Jean-Eudes Gannat, élu municipal issu de l’ultradroite identitaire, a été condamné jeudi à trois mois de prison avec sursis par le tribunal correctionnel d’Angers pour provocation à la haine et injure publique.

En novembre 2025, il avait diffusé une vidéo dans laquelle il s’en prenait à cinq Afghans qualifiés de “cousins des talibans” et accusés de “traîner” devant un supermarché.
Ces cinq hommes, qui ont fui leur pays à cause des talibans et résident en France depuis cinq ans, où ils travaillent, avaient porté plainte après la diffusion de cette vidéo sur les réseaux sociaux.

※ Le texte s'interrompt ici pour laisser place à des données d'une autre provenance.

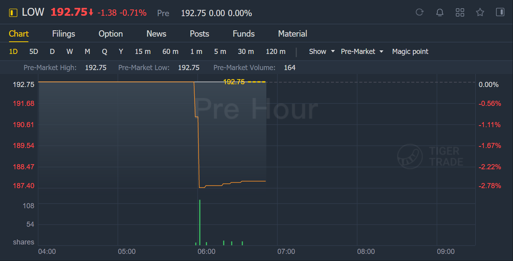
Task: Click the Tiger Trade logo watermark
Action: [x=430, y=156]
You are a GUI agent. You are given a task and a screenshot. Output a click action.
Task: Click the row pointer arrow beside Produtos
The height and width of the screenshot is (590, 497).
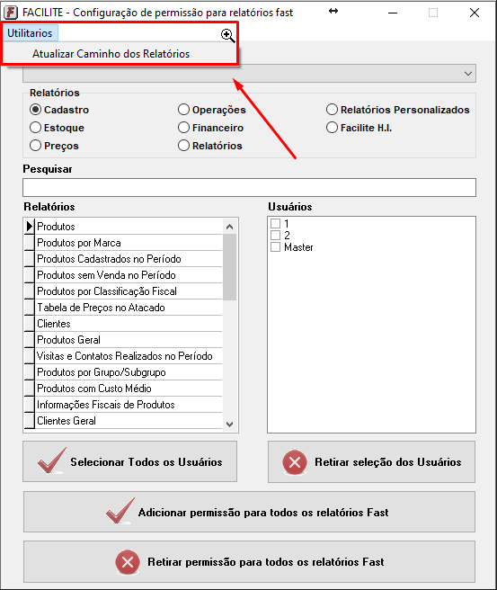point(30,227)
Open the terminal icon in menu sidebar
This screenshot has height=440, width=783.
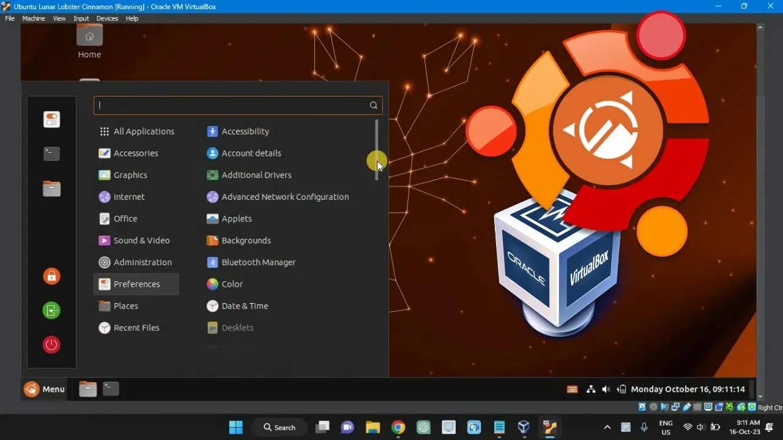51,153
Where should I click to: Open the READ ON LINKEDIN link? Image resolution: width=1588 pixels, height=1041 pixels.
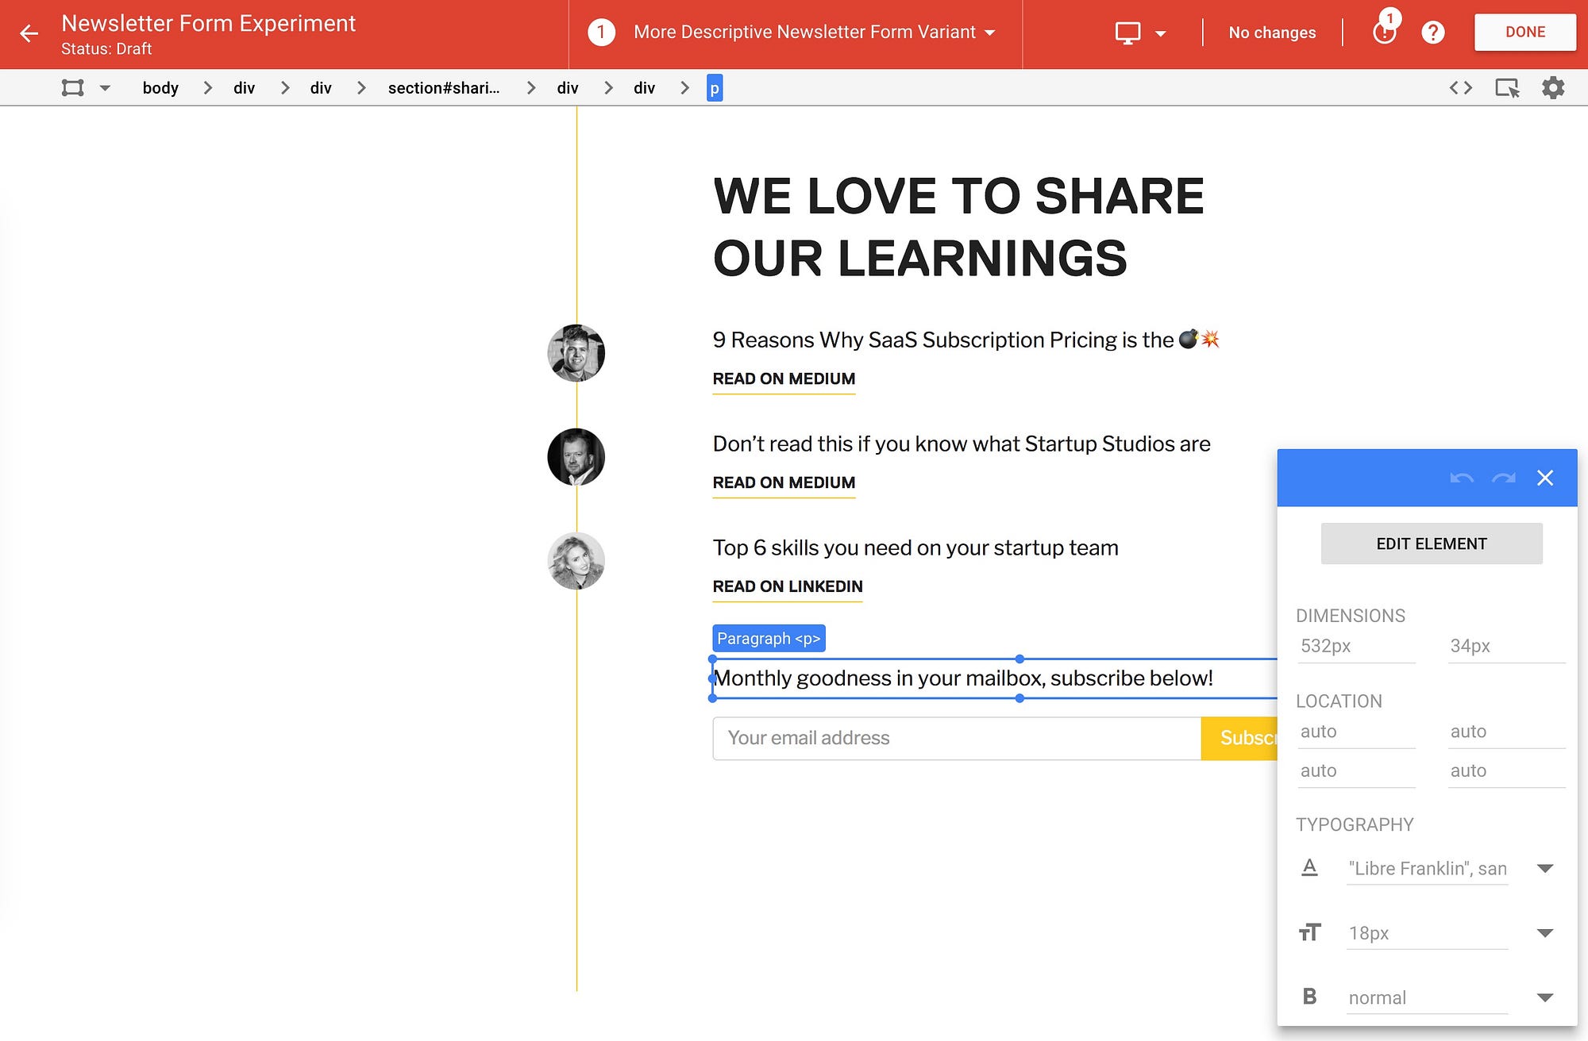pyautogui.click(x=787, y=586)
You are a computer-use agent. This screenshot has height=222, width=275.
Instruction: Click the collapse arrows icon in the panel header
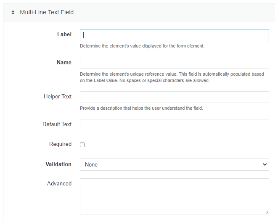[13, 13]
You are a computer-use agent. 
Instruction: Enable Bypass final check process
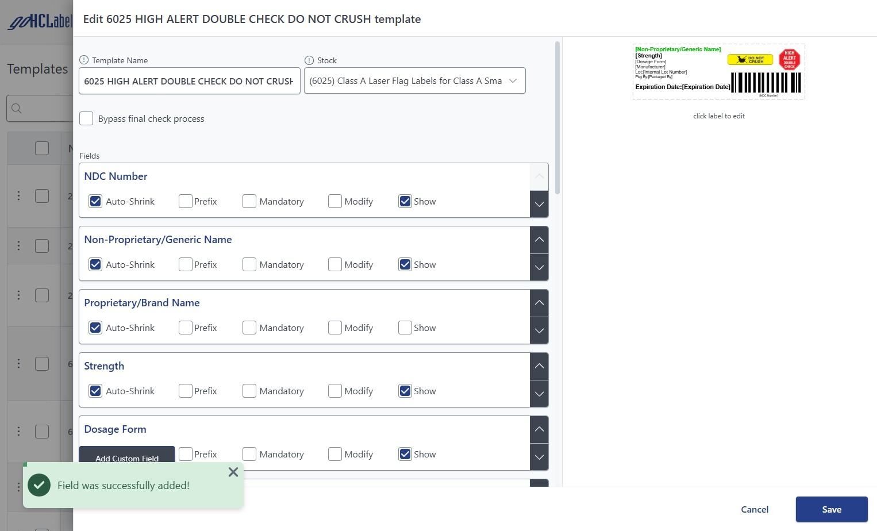[x=86, y=118]
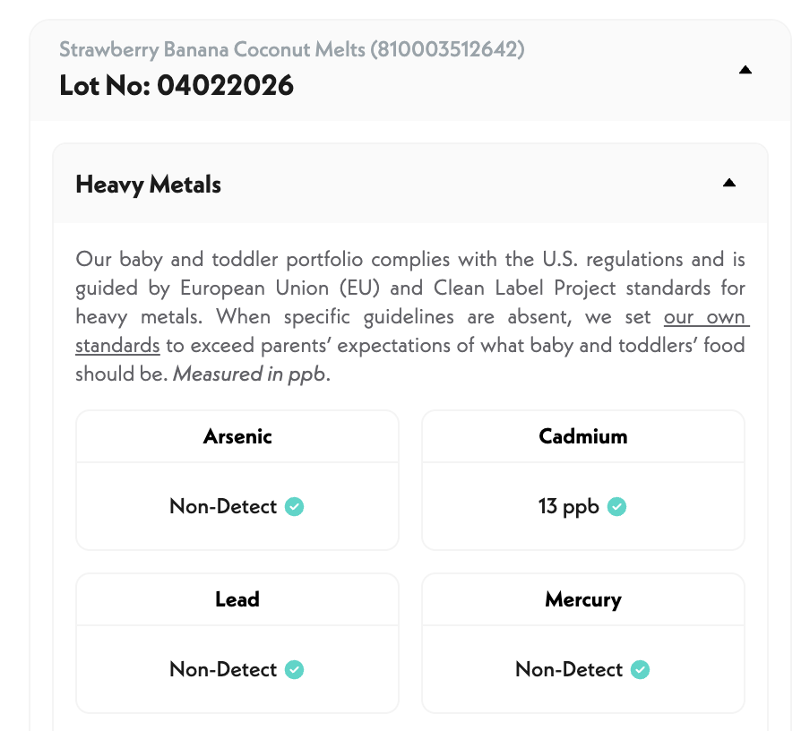This screenshot has width=810, height=731.
Task: Click the Non-Detect result under Lead
Action: [x=223, y=670]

“Apparenter des personnes d’origine afghane à des talibans, une organisation terroriste, constitue une expression outrageante”, a estimé le tribunal dans sa décision, jugeant que “ces propos s’analysent en une exhortation à la haine envers ces personnes”.
Jean-Eudes Gannat, élu en mars au conseil municipal de Segré-en-Anjou (Maine-et-Loire), est le co-fondateur du groupuscule d’ultradroite l’Alvarium, dissous en 2021 par le gouvernement car il alimentait “un discours de haine assumée” et incitait “à la discrimination ou à la violence envers des personnes en raison de leur origine ou de leur religion”.
Peu après le rendu de la décision, M. Gannat a indiqué son intention de faire appel.
“On veut museler toute critique de l’immigration. La justice participe à l’invasion migratoire. Les juges veulent faire de moi un exemple. Cela ne m’empêchera pas de continuer”, a-t-il déclaré à l’AFP.
Lors de l’audience du 6 mai 2026, le ministère public avait requis une peine de quatre mois de prison avec sursis.
Le mis en cause devra verser pour chacun des cinq Afghans parties civiles 500 euros de dommages et intérêts pour le préjudice moral. M. Gannat devra également s’acquitter, au titre du préjudice moral, d’un euro pour la Ligue des droits de l’Homme (LDH) et de 500 euros pour SOS Racisme.